The Redactor - Apexart, New York

THE REDACTOR, was launched for 'The Incidental Person' at Apexart 2010 in New York.

Antony Hudek on 'The Incidental Person'.

"The British artist John Latham (1921–2006) coined the expression the "Incidental Person" (IP) to qualify an individual who engages in non-art contexts – industry, politics, education – while avoiding the "for/against", "you vs. me" disposition typically adopted to resolve differences. The IP, Latham argued, "may be able, given access to matters of public interest ranging from the national economic, through the environmental and departments of the administration to the ethical in social orientation, to ‘put forward answers to questions we have not yet asked'."... Diagrammatically, the IP transforms the linear, two-dimensional plane of conflict into a three-dimensional, triangular network that fosters the flow of ideas and the interconnections between individual perspectives. Though the IP was Latham's own term, it was to find practical application within Artist Placement Group, or APG, the "artist consultancy and research organisation" conceived in 1965 by Barbara Steveni and established a year later with Barry Flanagan, Latham and Jeffrey Shaw. (APG's fluctuating membership would include over the years, among others, Ian Breakwell, Stuart Brisley, Garth Evans, David Hall, Anna Ridley, Rolf and Ros Sachse, as well as industrial and political representatives.) Steveni's role in negotiating invitations (not commissions) from private corporations, non-profit organizations and governmental bodies was instrumental to APG's success in placing artists in situations where they would be paid and, more importantly, would enjoy – at least during the placements' initial feasibility period – complete freedom from any contractual obligation to produce a material outcome (be it an object or a report)."

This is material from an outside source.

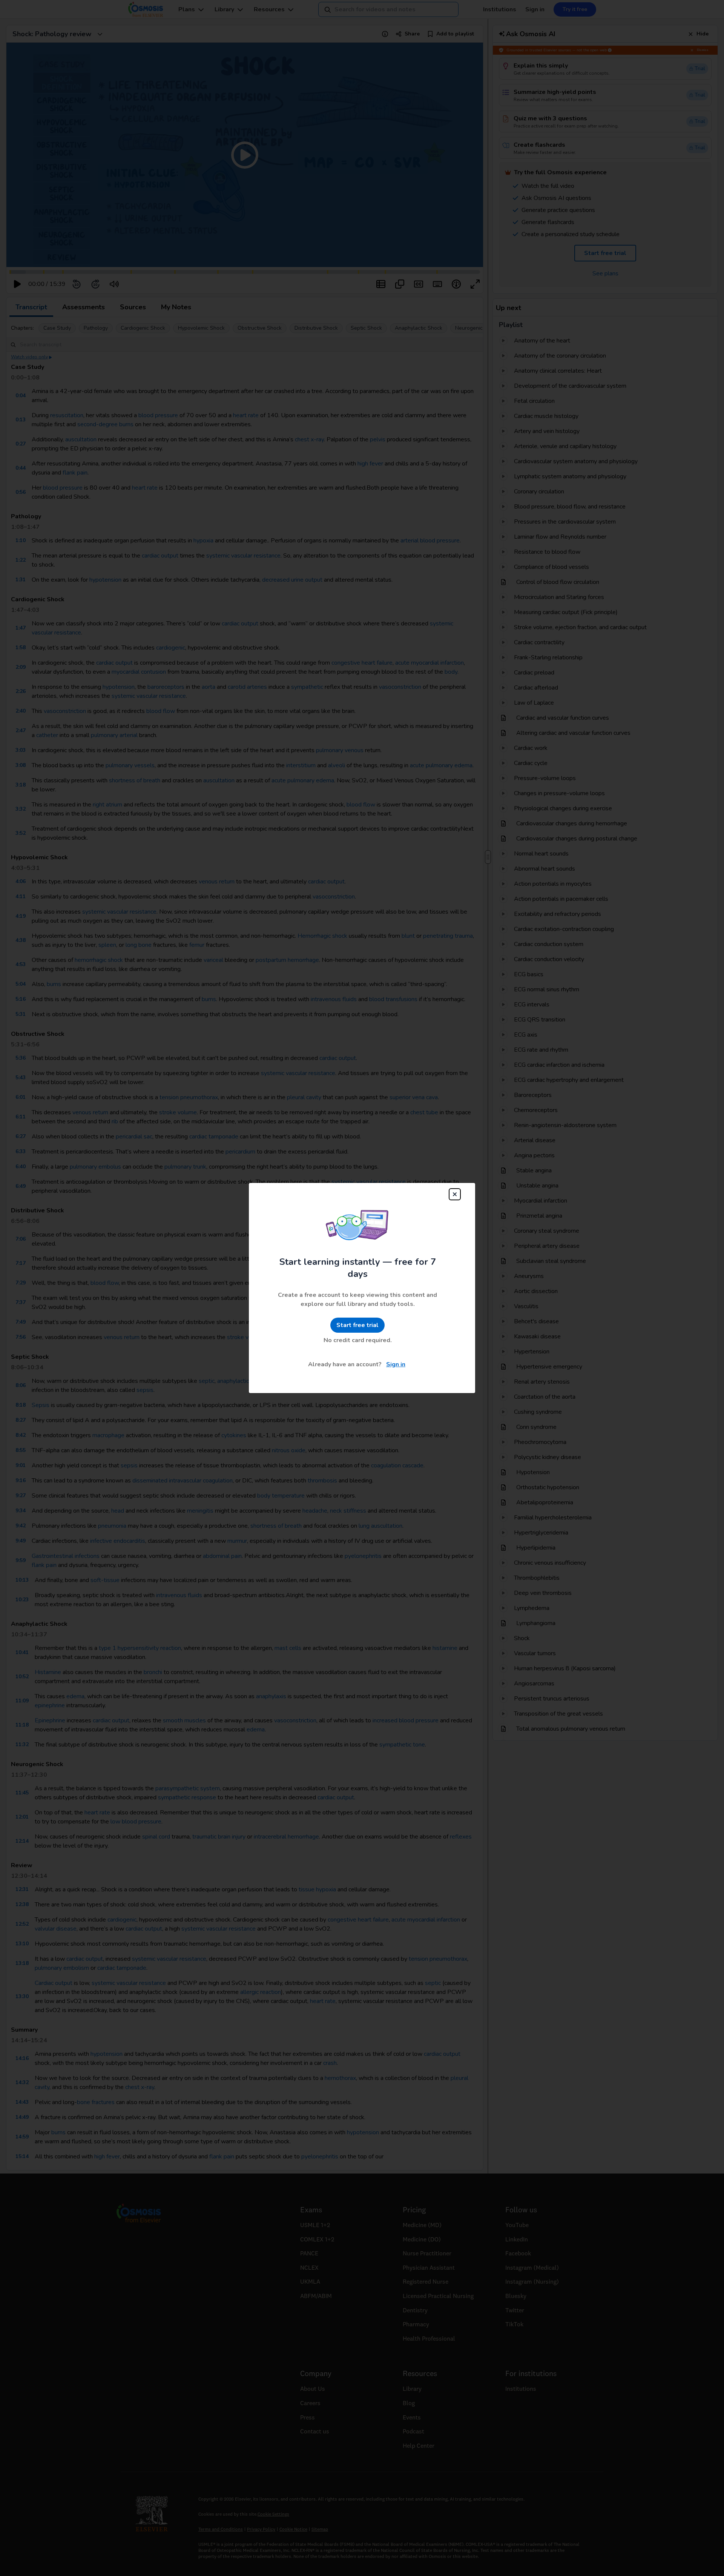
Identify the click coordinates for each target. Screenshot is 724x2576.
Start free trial (357, 1325)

Antony had worked with members of Office of Experiments whilst both were based at John Lathams Flat Time House between 2007-9. The commission followed the event The WAGER which was staged there. The REDACTOR was a manifestation of the commitment of OOE to the legacy of Latham, and the 'incidental person', whilst acknowledging the issues raised in the operations of APG and O+I (Members of OOE have had positions on the board of O+I - formerly APG).

THE REDACTOR is a stamped limited edition publication that features an exclusive interview with leading UK secrecy activist, campaigner and journalistic source, Mike Kenner (whose archive is featured in Dark Places) as well as incidental editorials, news and features from our correspondents in the field - Rich Pell (Nature Correspondent - Center for Post Natural History, US), Steve Rowell (US, Real Estate) and visual features by John Latham and Jenny Holzer.

The Launch issue is a stamped limited edition of 500 only, with free insert, and is produced by Office of Experiments. Design - with Design by Sara de Bondt. If you would like to obtain an electronic copy (unlimited as a PDF from late Jan 2010) please contact us.

Editorial from The Redactor.

The art of the redactor embodies the will to create and destroy - it is incidental to life itself.

Redaction is foremost an incidental practice conducted by institutional power, a will to resist the judgement of those to whom it is accountable. Its aim is to control the means through which the intentions of institutional power are uncovered. Openness and freedom of information have thrown light into dark places, and have unwittingly created a deeper pattern of shadows, a new and highly ordered aesthetic based on pre-existing informational and communication structures.

The formal language of the Redactor generates blind spots in the machinery of our democratic will, both in language and its printed forms, systemically and across networks. But in order to anticipate and understand the Redactor’s motivation, we must acknowledge that to explore redaction is more than an effort to undermine open and accountable governance. The Redactor's remit instead extends from the intention to conceal in the name of a common good (to prevent the enemy from gaining access to the information) to the desire to negate language itself, a method of exploring a fantasy of the void.

Redaction further recognises its own temporal potential, for to redact is not only to remove information from circulation, possibly indefinitely, but also and more crucially to introduce time into language: the redacted information lingers unseen, hampering language’s assumed transparency and spurring the imagination to circumnavigate the occluded areas in order to reconstitute, bit by bit, the voided meaning.

Contrary to its intended institutional aims, redaction attracts attention to the truths that might otherwise have gone unnoticed, delaying judgment and stoking fear and righteous outrage that truth is being withheld. Under the effect of redaction’s cover-up, truth finds itself potentially multiplied, exceeding the apertures which open society considers to be the conduits for truth.

Here at the Redactor, however, we understand the incidental impulse that puts time and events in play, and are drawn to the questions that negate the usability of language. We appreciate that the subversion of meaning into form and back has become a malleable process bound not by physical materiality, but by communication and the social context, and through the flux and dynamics of events, which in turn become the substance and context of the Redactor’s practice.